Incidence of invasive cervical cancer in women with rheumatoid arthritis treated with infliximab appears to be higher than biologic-naïve patients or the general population, particularly those >60 years of age. Periodic screening for cervical cancer recommended for women treated with infliximab.

Other malignancies (basal cell carcinoma, breast cancer, colorectal cancer, rectal adenocarcinoma, squamous cell carcinoma) also reported.

Consider possibility of and monitor for occurrence of malignancies during and following treatment with TNF blocking agents.

Exercise caution when considering infliximab therapy in patients with a history of malignancy or when deciding whether to continue therapy in patients who develop a malignancy. Carefully consider risks and benefits of TNF blocking agents, especially in adolescent and young adult males and in those with Crohn disease or ulcerative colitis.

When deciding whether to use infliximab alone or in combination with other immunosuppressive agents, consider both the possibility of an increased risk of hepatosplenic T-cell lymphoma with combination therapy and the observed increase in immunogenicity and hypersensitivity reactions associated with infliximab given as monotherapy.

Hypersensitivity Reactions

Hypersensitivity reactions reported; these reactions vary in time to onset and require hospitalization in some patients.
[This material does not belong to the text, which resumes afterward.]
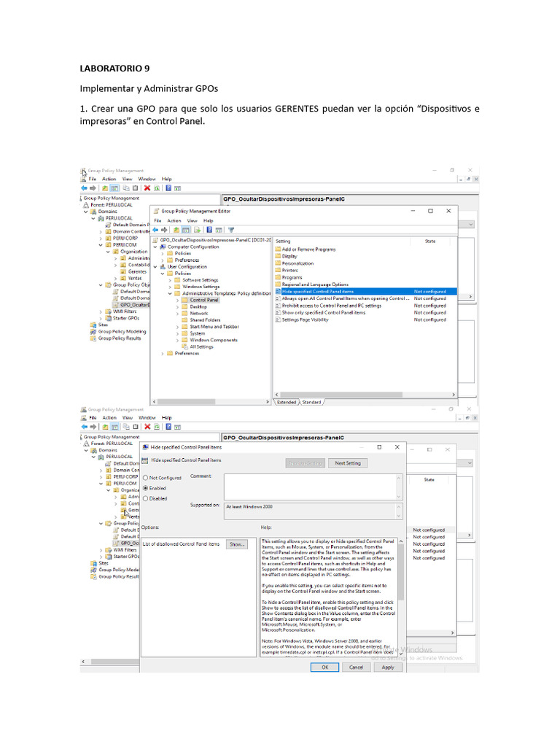The image size is (560, 747).
Task: Select the Not Configured radio button
Action: 146,478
Most hypersensitivity reactions occurred during or within 2 hours of infusion; reactions have included anaphylaxis, urticaria, dyspnea, and hypotension.

Patients with antibodies to the drug were 2–3 times more likely to have an infusion reaction than patients who did not have antibodies to the drug.

Incidence of acute infusion reactions in infliximab-treated patients may be lower in those receiving concomitant therapy with immunosuppressive agents (e.g., azathioprine, mercaptopurine, methotrexate).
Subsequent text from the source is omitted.